Opinion
Argued April 9, 1999
June 1, 1999
In an action to recover damages for personal injuries based on violations of the Labor Law, the defendant Polir Construction, Inc., appeals from so much of an order of the Supreme Court, Kings County (Kramer, J.), dated August 19, 1998, as denied that branch of its motion which was for summary judgment dismissing the cause of action pursuant to Labor Law § 241 Lab. (6) insofar as asserted against it.
Beck Iannuzzi, P.C., Brooklyn, N.Y. (Frank J. Lombardo of counsel), for appellant.
Abraham C. Frydman, Bronx, N.Y. (Gus P. Fotopoulos of counsel), for respondent.
CORNELIUS J. O'BRIEN, J.P., GLORIA GOLDSTEIN, DANIEL F. LUCIANO, ROBERT W. SCHMIDT, JJ.
DECISION ORDER
ORDERED that the order is affirmed insofar as appealed from, with costs.

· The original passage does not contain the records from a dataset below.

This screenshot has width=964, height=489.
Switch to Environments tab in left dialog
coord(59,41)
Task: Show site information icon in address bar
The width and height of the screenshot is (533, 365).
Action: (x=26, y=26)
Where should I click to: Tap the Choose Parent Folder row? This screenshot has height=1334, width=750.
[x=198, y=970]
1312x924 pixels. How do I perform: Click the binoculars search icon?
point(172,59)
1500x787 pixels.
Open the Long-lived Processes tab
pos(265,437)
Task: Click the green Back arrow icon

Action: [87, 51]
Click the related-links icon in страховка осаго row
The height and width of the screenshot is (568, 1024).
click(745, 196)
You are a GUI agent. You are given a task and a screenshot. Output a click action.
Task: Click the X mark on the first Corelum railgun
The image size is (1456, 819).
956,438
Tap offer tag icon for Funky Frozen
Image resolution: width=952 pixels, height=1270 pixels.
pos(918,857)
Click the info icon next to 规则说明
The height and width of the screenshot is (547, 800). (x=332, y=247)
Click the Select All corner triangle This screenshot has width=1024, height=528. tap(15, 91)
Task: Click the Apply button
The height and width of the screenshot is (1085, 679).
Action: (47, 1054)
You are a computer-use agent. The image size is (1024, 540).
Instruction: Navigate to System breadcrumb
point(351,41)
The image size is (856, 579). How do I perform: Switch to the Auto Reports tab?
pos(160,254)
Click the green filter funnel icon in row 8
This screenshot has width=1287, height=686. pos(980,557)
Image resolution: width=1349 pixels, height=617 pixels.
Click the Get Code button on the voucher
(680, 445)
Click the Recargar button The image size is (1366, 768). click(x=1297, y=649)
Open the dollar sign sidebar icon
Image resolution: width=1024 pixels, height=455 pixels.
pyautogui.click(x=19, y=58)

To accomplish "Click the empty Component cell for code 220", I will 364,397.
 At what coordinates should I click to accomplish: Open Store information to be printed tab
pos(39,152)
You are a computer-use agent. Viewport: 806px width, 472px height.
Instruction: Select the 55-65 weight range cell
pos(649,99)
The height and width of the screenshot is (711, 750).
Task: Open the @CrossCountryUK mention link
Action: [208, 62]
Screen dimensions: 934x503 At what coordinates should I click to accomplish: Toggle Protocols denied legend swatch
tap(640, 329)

To support a cause of action pursuant to Labor Law § 241 Lab. (6), the plaintiff must allege violations of a specific provision of the Industrial Code ( see, Rizzuto v. Wenger Contr. Co., 91 N.Y.2d 343; Ross v. Curtis-Palmer Hydro-Elec. Co., 81 N.Y.2d 494). Contrary to the appellant's contention, the plaintiffs allegation of a violation of the provision of the Industrial Code codified in 12 NYCRR 19.32, which was in effect at the time of his accident, was sufficient to sustain his cause of action pursuant to Labor Law § 241 Lab. (6) ( see, Chavious v. Friends Academy, 213 A.D.2d 509). Moreover, we conclude that the appellant failed to establish as a matter of law that the provision of the Industrial Code codified in 12 NYCRR 19.32 is inapplicable to the facts of this case.
The appellant's remaining contentions are without merit.